Primera Fila is the eighth live album by the regional Mexican music group Bronco, released on March 24, 2017, through Sony Music and their first album as Bronco since 1997, releasing it to the market very soon after Sony negotiated with Bronco's former manager, Óscar Flores, in order for Bronco to possess the legal right to perform under such name after 20 years.

It was recorded at Churubusco Studios in Mexico City. Members of Bronco performed as they typically would during a concert. Allo 19 of the songs part of the album were recorded in the studio. Three songs, "Doctor", "Gajes de Oficio", and "Impotente" had been previously unpublished compositions by José Luis Roma, lead singer of Río Roma, Miguel Luna, and Bronco frontman José Guadalupe Esparza. The album contains combinations of rhythms between Bronco's grupera and norteña-style music and the Latin pop, hip hop, mariachi, and ballads from featured artists.

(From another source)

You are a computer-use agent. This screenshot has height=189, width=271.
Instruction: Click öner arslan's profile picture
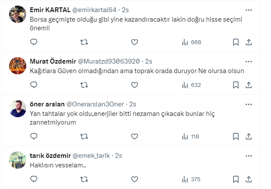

It features Cristian Castro, the Argentine duo Illya Kuryaki and The Valderramas, Julieta Venegas, Leon Larregui, and the children's band LemonGrass. The track "Doctor" is performed by Esparzas's sons: René and José Adán Esparza.

== Track listing ==

| No. | Title | Length |
|---|---|---|
| 1. | "Nunca Voy a Olvidarte" | 3:25 |
| 2. | "Sergio el Bailador/Coolo" (with Illya Kuryaki and the Valderramas) | 3:56 |
| 3. | "Dos mujeres, Un Camino" | 3:34 |
| 4. | "Si te Vuelves a Enamorar" | 3:27 |
| 5. | "El Sheriff de Chocolate/Los Castigados" (with LemonGrass) | 3:58 |
| 6. | "Con Zapatos de Tacón" | 2:57 |
| 7. | "Libros Tontos" | 3:36 |
| 8. | "Adoro" (with Julieta Venegas) | 3:42 |
| 9. | "Que No Quede Huella" | 3:03 |
| 10. | "Oro" | 3:16 |
| 11. | "Que Te Han Visto Llorar" | 3:13 |
| 12. | "Corazón Duro" | 3:36 |
| 13. | "Pastillas de Amnesia" | 3:09 |
| 14. | "Déjame Amarte Otra Vez" | 3:44 |
| 15. | "Amigo Bronco" | 3:52 |
| 16. | "Doctor" | 3:37 |
| 17. | "Gajes de Oficio" | 3:53 |
| 18. | "Impotente" | 3:41 |
| 19. | "Quiéreme Como te Quiero" | 3:22 |
| Total length: |  | 52:01 |

== Certifications ==

| Region | Certification | Certified units/sales |
| Mexico (AMPROFON) | Platinum | 60,000^{‡} |
^{‡} Sales+streaming figures based on certification alone.